**WHAT THE TASK REQUIRES:** List each line in the records below that contains the word "dimensions".

**EXTRACTED DATA:**
···
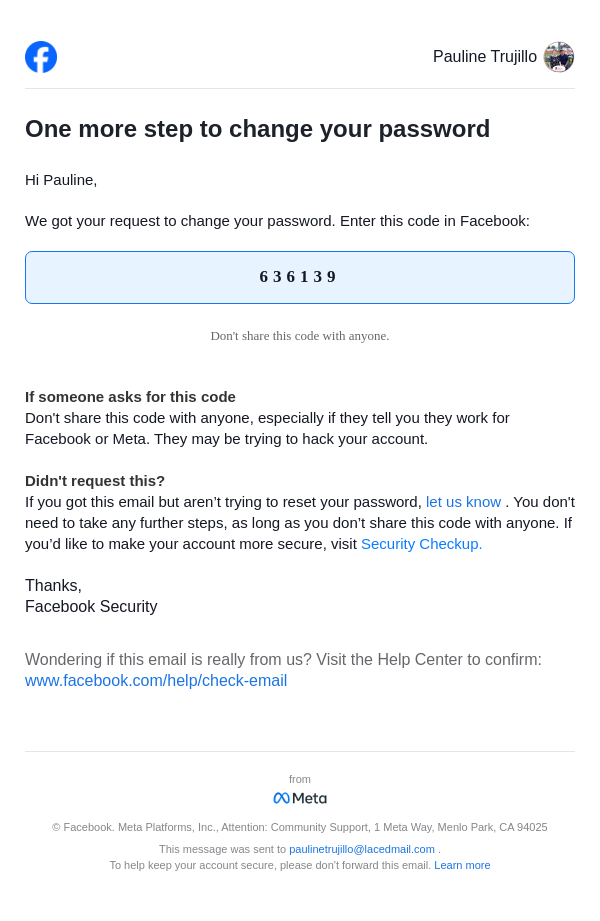
Task: Open the "let us know" link
Action: (x=463, y=502)
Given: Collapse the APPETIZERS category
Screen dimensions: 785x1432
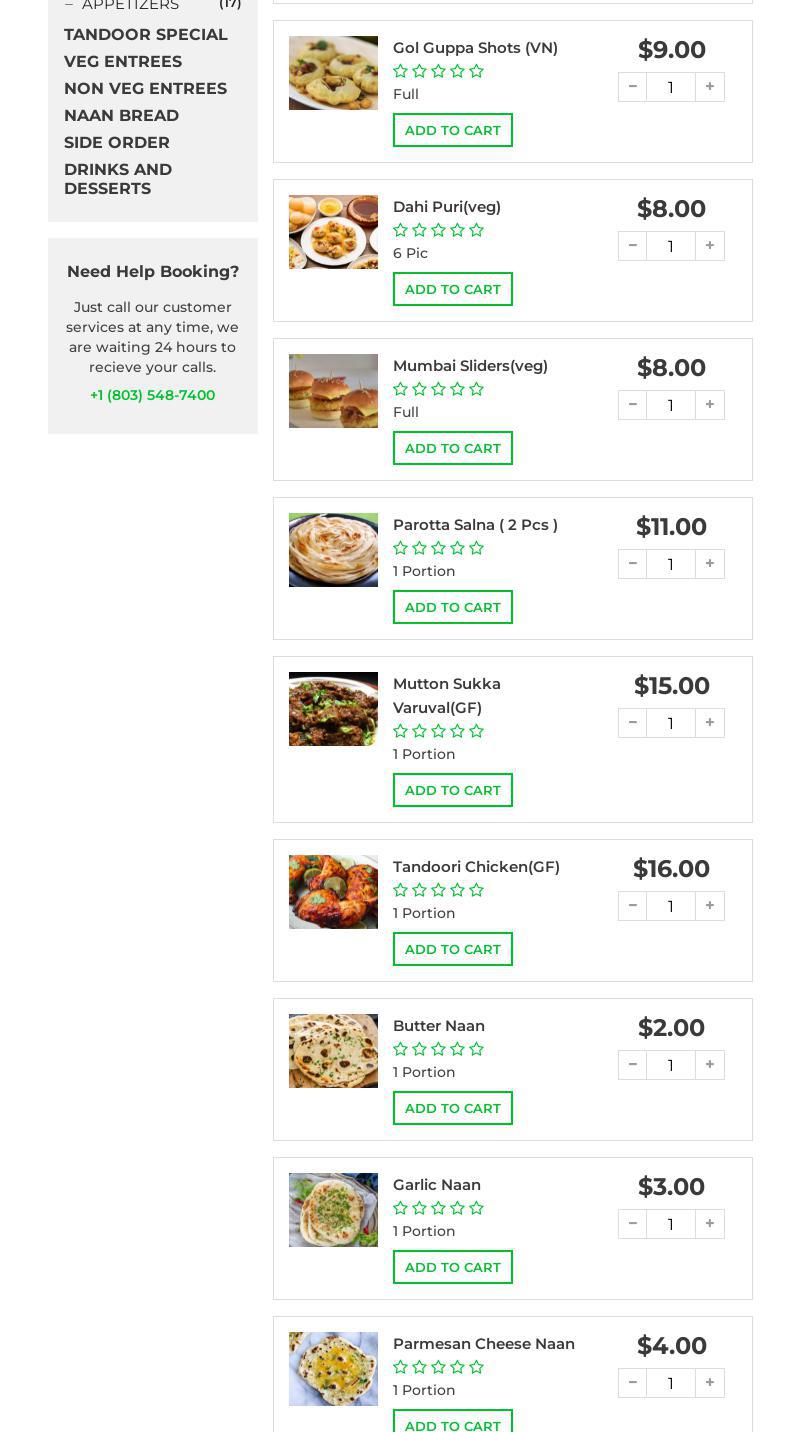Looking at the screenshot, I should point(69,5).
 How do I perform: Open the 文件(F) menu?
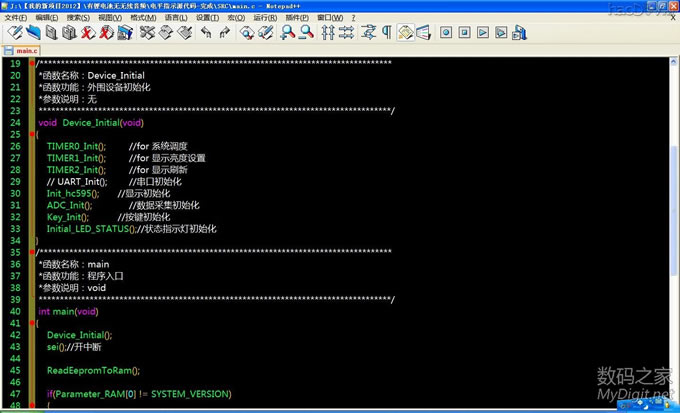(x=16, y=17)
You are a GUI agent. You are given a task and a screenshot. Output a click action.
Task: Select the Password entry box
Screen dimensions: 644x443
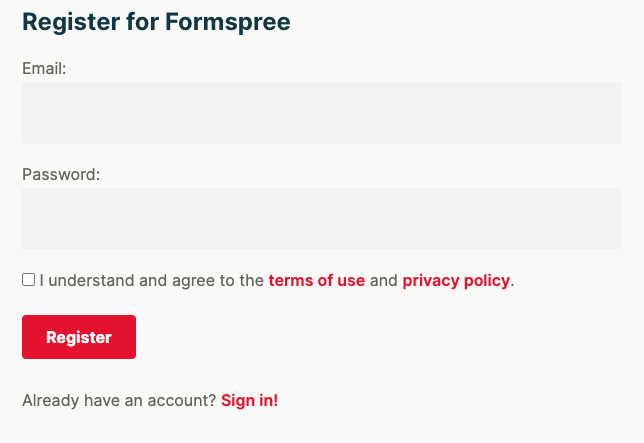click(321, 218)
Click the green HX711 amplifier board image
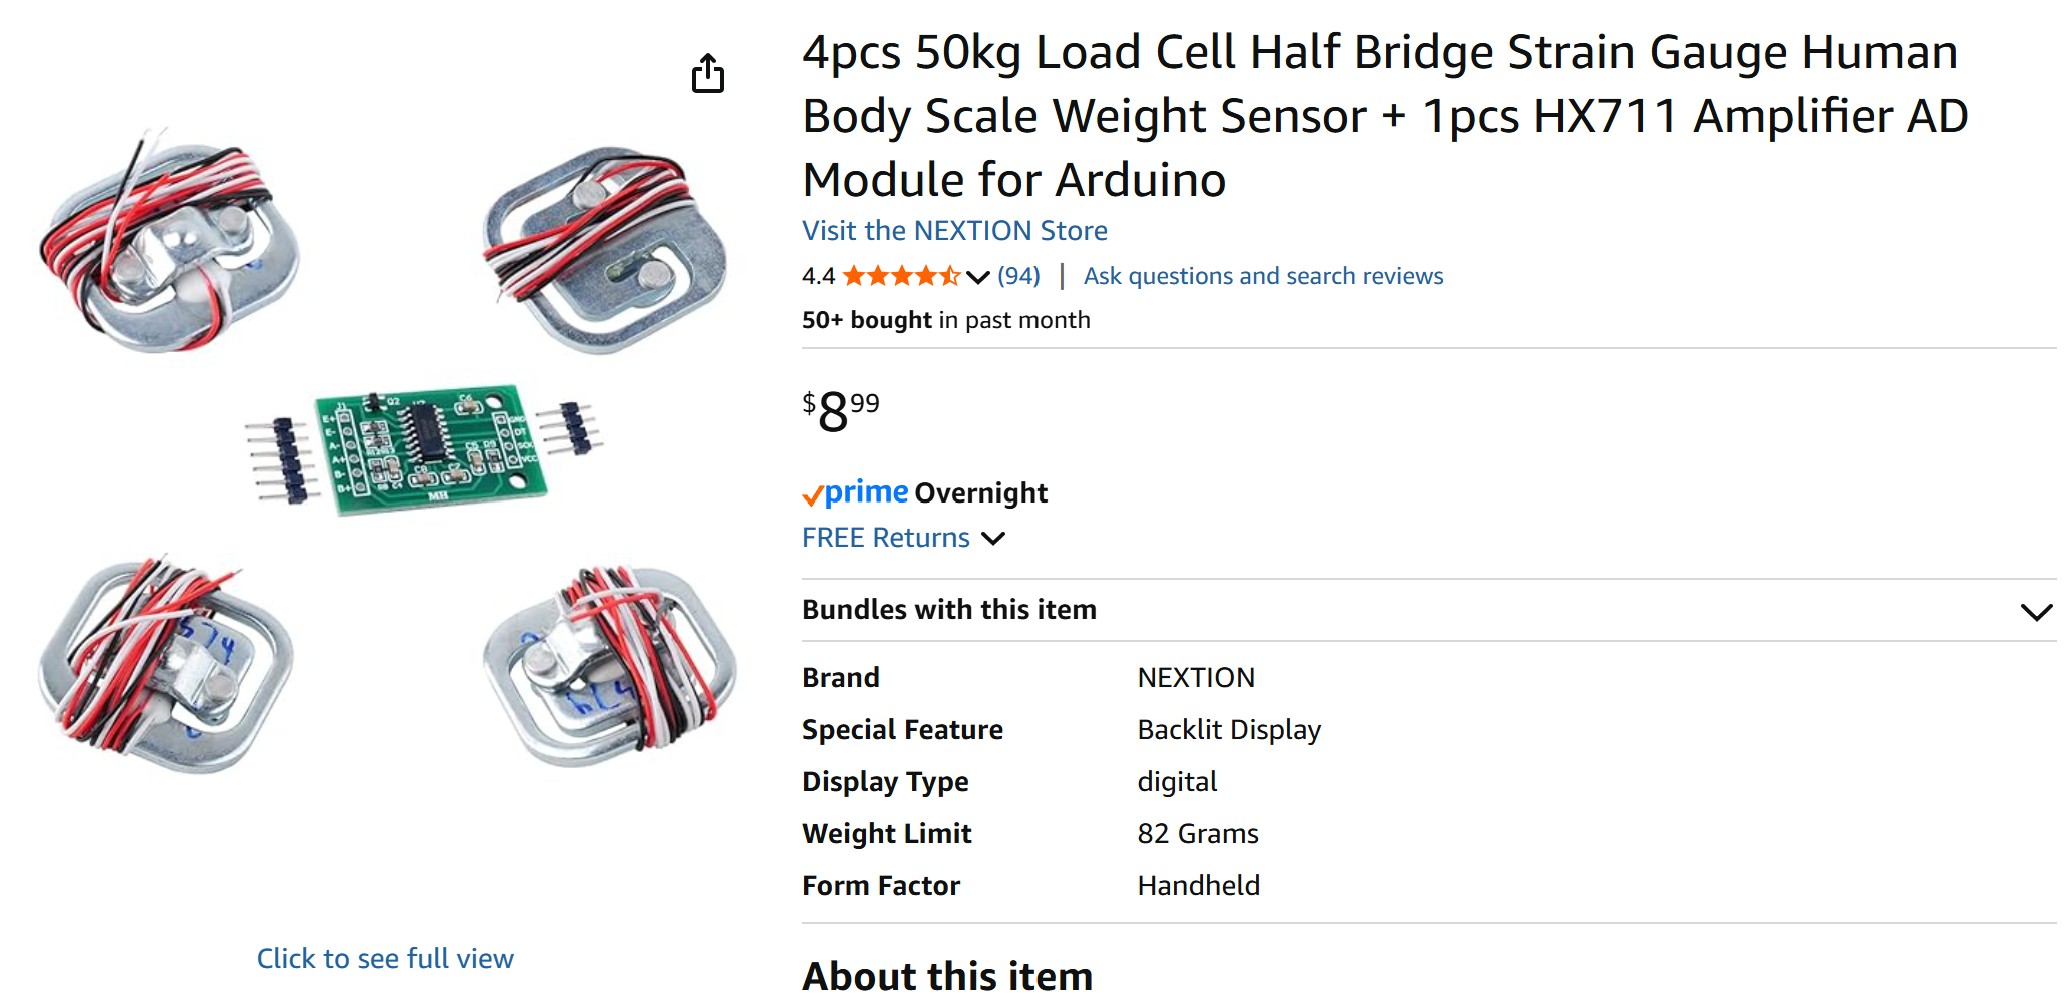Image resolution: width=2068 pixels, height=1000 pixels. [430, 450]
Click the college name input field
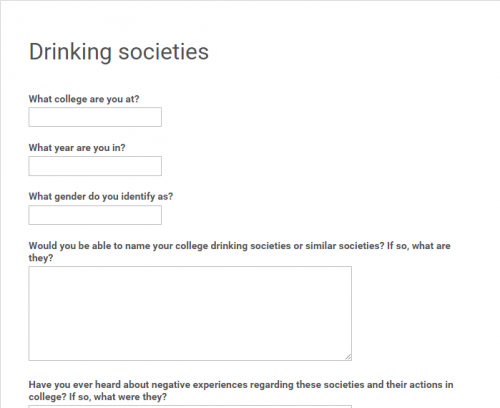Image resolution: width=500 pixels, height=408 pixels. tap(95, 117)
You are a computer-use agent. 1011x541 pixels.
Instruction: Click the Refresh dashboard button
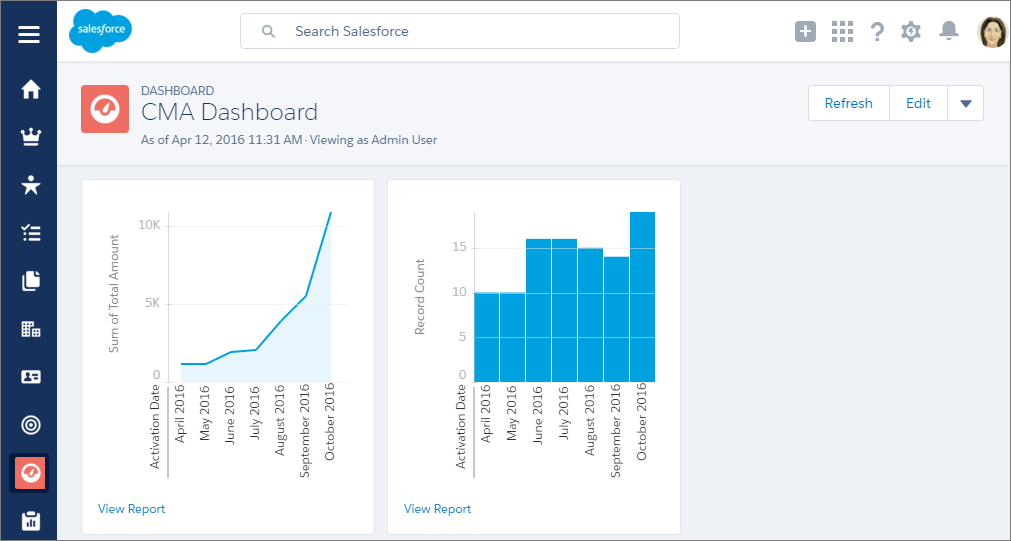(x=848, y=103)
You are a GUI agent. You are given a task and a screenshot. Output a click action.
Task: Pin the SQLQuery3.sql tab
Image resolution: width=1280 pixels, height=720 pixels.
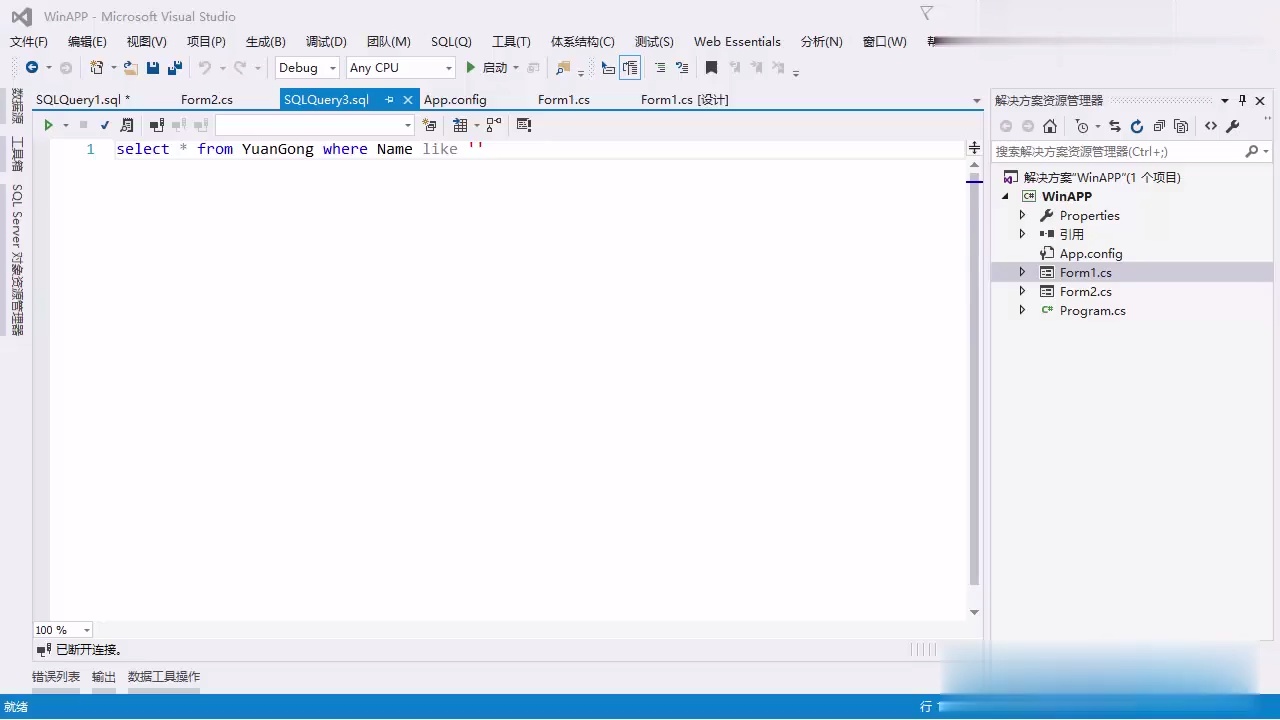coord(389,100)
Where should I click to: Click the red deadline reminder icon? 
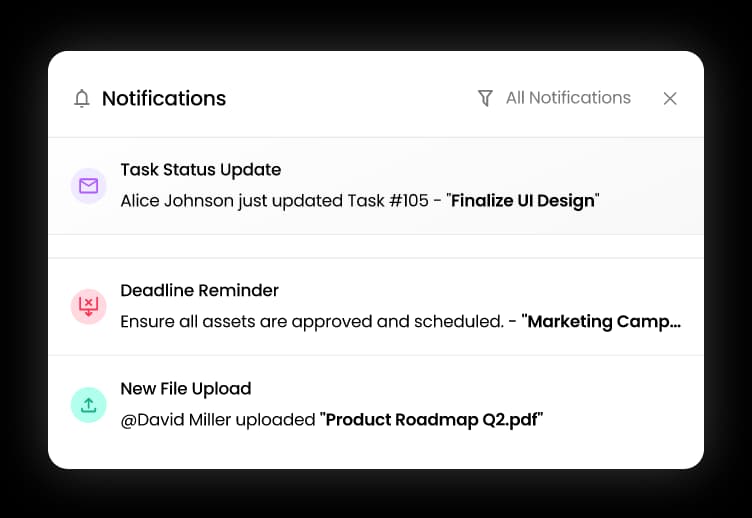(89, 306)
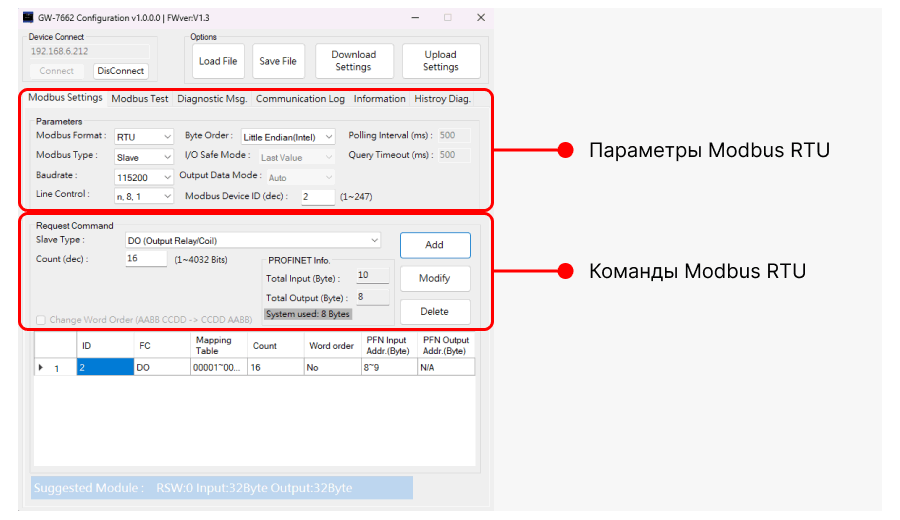Click the Load File button

218,61
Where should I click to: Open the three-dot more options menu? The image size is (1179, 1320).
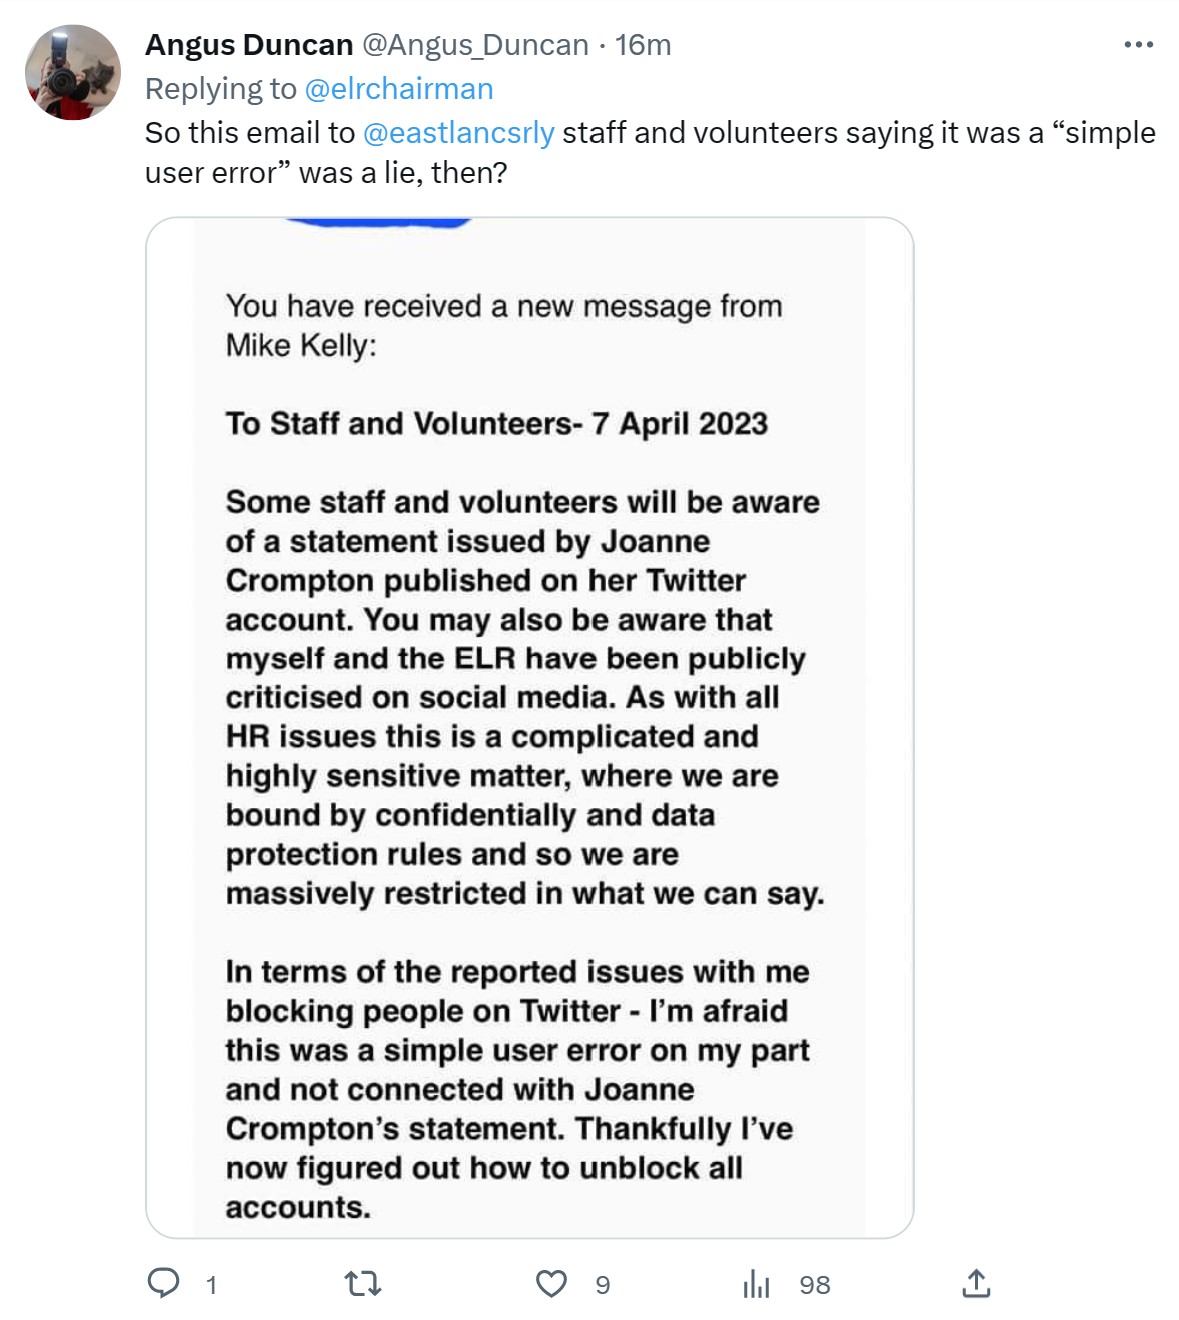tap(1138, 45)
···
**THE RESULT:**
Screen dimensions: 785x1432
Screen dimensions: 644x443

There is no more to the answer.